Muaz Halees
We now have pretty good epidemiological evidence that the long-term health consequences of living under our deficient healthcare system are considerable. There is something inherently American about catering to the “best” while giving much less attention to the average. We excel at advancing the “best” but fail at moving the average from the middle closer to the front of the line. The US healthcare system is a definitive “best” strategy. This economic model of our healthcare system is demoralizing and divisive for what? To benefit the few. Universal healthcare is the answer because privatized healthcare is obviously not.
Nationalized healthcare would create a national database alleviating many of the wasteful inefficiencies doctors face during treatment and diagnosis. Doctors would be able to avoid the insurance premiums, malpractice and liability insurance, insurance submissions, claims approval, and focus on their job—tending to the sick. Doctors and patients could work hand-in-hand practicing preventative measures. Patients avoid routine check-ups now because of the lack of coverage, and they pay with their lives later on and we pay as a society for our ignorance.
Many opponents of universal healthcare cite the massive price tag associated with providing it to the masses. They claim that the only way it could work is through severe taxation or through compulsory coverage premiums. I am of the opinion that a small bump in my taxes is worth improving the lives of my fellow citizens, but I may be in the minority. Let’s pacify these bottom-liners for a moment. The Canadian system, which provides universal healthcare, spends 10.5% of its GDP on healthcare. Juxtapose that with the whopping 16% the US spends on their embarrassing system. Not to toot the Canadian horn too loudly, but their healthcare system actually outperforms the US system in the two most commonly used quality metrics, life expectancy and infant mortality rates.
There is also a fear that US citizens may be forced to look elsewhere for medical assistance, à la the Canadians that come to the US for some of their healthcare needs. My counter to that? So what. Americans are doing that today, as we speak; insured Americans are going to India and South America to get cheaper healthcare. That option will always be there, and will always be used. If that criterion is used to degrade universal healthcare, then it must be referenced when highlighting the failures of the current system.
The next argument volleyed by opponents of universal healthcare is the inefficiencies of the government.
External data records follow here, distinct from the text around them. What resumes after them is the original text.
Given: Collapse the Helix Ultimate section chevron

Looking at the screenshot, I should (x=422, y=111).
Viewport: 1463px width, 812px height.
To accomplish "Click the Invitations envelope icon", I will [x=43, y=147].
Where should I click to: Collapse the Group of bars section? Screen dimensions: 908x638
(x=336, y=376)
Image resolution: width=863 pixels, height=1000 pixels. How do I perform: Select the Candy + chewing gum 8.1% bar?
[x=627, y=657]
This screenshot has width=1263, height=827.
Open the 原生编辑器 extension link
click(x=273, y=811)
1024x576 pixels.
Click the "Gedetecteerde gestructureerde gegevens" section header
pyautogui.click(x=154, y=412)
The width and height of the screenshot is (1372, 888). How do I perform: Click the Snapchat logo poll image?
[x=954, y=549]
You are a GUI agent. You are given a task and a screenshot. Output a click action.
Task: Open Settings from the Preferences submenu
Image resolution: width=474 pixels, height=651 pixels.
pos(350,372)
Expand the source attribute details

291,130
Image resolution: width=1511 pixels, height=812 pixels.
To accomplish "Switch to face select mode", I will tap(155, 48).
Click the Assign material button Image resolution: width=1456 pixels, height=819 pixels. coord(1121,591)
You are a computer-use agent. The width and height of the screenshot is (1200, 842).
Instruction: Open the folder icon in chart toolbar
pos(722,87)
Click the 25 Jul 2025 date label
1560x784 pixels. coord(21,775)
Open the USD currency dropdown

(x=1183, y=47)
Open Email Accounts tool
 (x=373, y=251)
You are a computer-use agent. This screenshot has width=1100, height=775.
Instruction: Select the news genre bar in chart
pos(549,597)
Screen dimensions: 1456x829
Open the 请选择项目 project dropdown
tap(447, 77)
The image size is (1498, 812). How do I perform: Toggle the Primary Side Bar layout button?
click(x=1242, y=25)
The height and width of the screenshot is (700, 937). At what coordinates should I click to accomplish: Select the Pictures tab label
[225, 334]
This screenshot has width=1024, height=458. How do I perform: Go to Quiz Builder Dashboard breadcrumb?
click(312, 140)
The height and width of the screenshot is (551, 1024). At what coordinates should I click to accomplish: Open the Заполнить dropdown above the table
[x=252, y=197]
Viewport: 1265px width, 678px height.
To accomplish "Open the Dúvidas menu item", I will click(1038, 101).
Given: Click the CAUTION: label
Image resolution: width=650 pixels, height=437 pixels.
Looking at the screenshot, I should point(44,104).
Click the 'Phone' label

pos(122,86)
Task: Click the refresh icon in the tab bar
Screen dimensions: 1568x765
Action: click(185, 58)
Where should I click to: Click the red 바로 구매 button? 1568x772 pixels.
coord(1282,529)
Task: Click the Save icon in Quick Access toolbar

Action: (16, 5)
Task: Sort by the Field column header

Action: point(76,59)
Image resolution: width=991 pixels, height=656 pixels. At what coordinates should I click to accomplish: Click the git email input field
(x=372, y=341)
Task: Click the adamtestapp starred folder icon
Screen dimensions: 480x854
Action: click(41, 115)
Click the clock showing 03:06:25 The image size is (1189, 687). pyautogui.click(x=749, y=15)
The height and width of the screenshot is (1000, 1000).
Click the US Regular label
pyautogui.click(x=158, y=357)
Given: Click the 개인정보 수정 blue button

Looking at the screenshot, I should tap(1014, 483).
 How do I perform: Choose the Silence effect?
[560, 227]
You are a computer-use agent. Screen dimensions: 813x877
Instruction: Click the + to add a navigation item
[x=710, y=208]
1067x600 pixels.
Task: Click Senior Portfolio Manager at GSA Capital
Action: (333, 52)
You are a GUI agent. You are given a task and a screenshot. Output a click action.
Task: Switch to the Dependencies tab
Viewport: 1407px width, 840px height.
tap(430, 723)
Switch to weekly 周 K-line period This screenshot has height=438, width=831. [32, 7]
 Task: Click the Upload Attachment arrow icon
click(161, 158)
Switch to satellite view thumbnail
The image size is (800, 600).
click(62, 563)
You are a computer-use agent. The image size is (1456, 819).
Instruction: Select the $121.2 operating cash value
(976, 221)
They claim that healthcare system would become the DMV. But why couldn’t it be as successful and efficient as the US military, or the US-run anti-discrimination agenda, or the CDC. These same opponents of the US government attack it while living in the safe confines that same inefficient US government provides to them.
Public enterprise has merits, but the government has a responsibility to ensure the well-being and security of its citizens, not to ensure public enterprise. The failed healthcare system in this country is our scarlet letter. Our allegiance to it is deteriorating our sense of social solidarity and our efforts to address the needs and problems of the population as a whole. We are failing the 50 million uninsured as well as the 100 million underinsured Americans. Universal healthcare is not some utopian edict that will improve the lives of every single citizen. It is not a strategy for becoming the best; it is a strategy for becoming better. Potential imperfections should not cause us to lose sight of substantial improvements.